EvalRS-CIKM-2022 : Evaluation Loop

EvalRSRunner (defined inEvalRSRunner.py) is a class that encapsulates the evaluation approach for EvalRS (Bootstrapped Nested Cross-Validation). Being this challenge a code competiton on a public dataset, we could not rely on unseen test data to produce a final leaderboard.

Our approach is illustrated in the following diagram: subsets of the original dataset are randomly designated as train and test set; EvalRSRunner will automatically feed them to the model object you provide and the predictions will be scored with RecList. Sampling is per-user, and testing is based on the "leave-one-out" principle: for each user, we pick a track and leave it out for the test set as the target item for the predictions.

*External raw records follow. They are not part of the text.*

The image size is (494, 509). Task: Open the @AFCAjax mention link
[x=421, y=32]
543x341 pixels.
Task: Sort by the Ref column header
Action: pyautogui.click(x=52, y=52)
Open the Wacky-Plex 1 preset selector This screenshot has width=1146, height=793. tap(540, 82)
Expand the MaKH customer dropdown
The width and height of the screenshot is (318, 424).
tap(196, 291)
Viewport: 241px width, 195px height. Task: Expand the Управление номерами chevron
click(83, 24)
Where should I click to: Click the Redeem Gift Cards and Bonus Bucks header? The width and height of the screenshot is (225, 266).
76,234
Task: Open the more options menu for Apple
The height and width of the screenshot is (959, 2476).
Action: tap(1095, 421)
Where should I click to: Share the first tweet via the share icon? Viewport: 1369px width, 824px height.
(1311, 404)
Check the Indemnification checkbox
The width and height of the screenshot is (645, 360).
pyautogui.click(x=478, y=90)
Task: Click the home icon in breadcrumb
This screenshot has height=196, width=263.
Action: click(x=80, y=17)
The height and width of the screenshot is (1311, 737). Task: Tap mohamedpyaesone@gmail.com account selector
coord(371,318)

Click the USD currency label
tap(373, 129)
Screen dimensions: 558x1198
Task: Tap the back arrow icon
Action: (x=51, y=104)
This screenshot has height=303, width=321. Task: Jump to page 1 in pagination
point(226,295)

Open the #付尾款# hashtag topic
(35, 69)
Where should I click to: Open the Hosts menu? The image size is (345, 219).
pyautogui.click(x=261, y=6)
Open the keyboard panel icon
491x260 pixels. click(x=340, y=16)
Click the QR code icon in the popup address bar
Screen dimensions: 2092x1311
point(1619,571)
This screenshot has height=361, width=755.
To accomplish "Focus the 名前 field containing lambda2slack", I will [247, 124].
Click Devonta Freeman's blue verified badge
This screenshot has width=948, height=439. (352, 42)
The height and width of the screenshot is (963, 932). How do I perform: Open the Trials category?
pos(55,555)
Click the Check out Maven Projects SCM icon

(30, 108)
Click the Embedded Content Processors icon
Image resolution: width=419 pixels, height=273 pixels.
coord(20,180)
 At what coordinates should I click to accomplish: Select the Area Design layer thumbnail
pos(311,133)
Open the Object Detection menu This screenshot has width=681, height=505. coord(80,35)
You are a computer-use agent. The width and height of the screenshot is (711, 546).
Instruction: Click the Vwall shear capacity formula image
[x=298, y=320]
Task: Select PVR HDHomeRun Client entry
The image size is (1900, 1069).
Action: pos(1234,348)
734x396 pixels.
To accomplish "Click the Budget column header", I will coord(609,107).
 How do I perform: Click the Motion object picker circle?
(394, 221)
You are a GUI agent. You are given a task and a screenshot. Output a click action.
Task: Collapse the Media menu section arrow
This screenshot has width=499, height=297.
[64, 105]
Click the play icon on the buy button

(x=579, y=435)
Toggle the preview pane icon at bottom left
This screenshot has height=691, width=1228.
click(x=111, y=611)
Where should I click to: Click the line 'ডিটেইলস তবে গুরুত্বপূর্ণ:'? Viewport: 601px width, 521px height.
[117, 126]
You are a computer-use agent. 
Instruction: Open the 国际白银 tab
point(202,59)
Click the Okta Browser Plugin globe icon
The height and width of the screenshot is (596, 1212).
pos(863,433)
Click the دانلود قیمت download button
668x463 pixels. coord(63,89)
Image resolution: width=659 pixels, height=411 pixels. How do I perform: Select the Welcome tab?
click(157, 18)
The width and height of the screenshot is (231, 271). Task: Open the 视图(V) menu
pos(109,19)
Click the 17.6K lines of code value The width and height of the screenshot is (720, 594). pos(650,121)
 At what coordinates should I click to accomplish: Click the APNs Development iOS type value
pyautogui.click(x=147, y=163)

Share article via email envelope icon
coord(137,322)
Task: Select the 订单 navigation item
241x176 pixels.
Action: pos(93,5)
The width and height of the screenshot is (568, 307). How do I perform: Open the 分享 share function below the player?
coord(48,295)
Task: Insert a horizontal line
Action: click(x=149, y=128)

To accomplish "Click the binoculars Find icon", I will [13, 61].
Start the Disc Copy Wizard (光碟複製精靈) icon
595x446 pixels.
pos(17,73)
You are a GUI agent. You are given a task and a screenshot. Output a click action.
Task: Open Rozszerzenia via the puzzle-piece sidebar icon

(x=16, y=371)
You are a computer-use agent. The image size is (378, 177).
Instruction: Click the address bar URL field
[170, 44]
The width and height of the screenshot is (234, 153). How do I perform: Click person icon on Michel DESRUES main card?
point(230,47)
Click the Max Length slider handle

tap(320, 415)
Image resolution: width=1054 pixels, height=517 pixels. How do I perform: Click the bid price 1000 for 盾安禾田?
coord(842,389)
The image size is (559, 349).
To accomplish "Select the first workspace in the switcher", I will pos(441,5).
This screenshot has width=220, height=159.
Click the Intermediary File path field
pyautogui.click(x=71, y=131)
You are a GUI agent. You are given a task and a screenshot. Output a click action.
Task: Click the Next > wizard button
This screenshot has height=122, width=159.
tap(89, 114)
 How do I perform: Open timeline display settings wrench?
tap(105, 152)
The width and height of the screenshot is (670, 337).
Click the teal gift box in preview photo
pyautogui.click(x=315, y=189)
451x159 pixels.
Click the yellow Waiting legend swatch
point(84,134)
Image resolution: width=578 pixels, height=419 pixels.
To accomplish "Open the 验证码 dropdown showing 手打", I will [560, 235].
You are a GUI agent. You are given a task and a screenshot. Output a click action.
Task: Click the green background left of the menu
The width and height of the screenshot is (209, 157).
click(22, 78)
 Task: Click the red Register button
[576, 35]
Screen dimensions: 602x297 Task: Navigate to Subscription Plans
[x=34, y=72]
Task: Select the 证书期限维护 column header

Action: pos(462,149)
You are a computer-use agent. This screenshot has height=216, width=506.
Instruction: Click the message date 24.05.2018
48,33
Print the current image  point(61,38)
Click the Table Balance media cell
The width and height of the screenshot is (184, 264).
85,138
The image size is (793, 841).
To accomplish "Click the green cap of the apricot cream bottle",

This procedure will be repeated n times, and your average scores will be uploaded at the end (the library will take care of it) and determine your position on the leaderboard. The n folds are not guaranteed to have disjoint sets of users, as they are generated randomly in a stateless fashion: each round in the evaluation loop is independent from the others. Due to the stochastic nature of the loop, scores will vary slightly between runs, but the organizing committee will still be able to statistically evaluate your code submission in the light of your scores. As stated in the rules, since this is a code competition, reproducibility is essential: please, take your time to make sure that you understand the submission scripts and that your final project is easily reproducible from scratch.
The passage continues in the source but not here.